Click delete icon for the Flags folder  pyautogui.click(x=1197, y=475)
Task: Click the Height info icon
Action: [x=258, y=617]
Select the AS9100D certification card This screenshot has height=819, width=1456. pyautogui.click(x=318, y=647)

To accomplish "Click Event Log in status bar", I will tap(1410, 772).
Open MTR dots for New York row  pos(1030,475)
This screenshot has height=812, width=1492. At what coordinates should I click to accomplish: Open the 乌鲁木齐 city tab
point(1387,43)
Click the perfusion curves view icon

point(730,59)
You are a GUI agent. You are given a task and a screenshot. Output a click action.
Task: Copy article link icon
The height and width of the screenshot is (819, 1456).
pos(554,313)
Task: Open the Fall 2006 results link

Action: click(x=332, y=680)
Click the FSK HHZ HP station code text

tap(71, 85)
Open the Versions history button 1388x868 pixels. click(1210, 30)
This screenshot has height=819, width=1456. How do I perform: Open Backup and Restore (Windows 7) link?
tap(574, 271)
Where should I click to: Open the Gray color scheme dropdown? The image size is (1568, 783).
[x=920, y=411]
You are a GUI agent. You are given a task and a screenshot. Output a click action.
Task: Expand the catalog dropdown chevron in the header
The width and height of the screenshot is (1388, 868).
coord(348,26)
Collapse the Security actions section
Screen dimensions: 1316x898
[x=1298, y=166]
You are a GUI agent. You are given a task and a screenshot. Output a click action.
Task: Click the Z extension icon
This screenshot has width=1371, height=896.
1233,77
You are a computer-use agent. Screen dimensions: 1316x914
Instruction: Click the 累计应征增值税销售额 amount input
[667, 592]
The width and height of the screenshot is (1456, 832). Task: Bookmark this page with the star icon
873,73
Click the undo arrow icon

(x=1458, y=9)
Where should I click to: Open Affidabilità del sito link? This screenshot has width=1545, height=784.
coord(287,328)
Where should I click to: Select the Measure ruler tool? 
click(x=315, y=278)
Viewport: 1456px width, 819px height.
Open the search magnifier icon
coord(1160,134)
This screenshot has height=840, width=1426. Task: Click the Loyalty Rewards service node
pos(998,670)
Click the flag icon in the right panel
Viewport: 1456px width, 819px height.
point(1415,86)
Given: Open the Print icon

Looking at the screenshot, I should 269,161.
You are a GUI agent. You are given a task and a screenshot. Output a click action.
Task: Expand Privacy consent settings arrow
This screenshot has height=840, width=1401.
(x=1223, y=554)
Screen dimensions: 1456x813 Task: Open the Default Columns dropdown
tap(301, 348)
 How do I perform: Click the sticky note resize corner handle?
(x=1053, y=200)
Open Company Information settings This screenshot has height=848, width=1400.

■ ■ ■ ■

§ What is needed:
After locating the line with "Select the AS9100D" in the material above, return it and each line after it exactly, ending at the line with "Open the Versions".

§ Problem solution:
Select the AS9100D certification card This screenshot has height=819, width=1456. pyautogui.click(x=318, y=647)

To accomplish "Click Event Log in status bar", I will tap(1410, 772).
Open MTR dots for New York row  pos(1030,475)
This screenshot has height=812, width=1492. At what coordinates should I click to accomplish: Open the 乌鲁木齐 city tab
point(1387,43)
Click the perfusion curves view icon

point(730,59)
You are a GUI agent. You are given a task and a screenshot. Output a click action.
Task: Copy article link icon
The height and width of the screenshot is (819, 1456).
pos(554,313)
Task: Open the Fall 2006 results link

Action: click(x=332, y=680)
Click the FSK HHZ HP station code text

tap(71, 85)
Open the Versions history button 1388x868 pixels. click(1210, 30)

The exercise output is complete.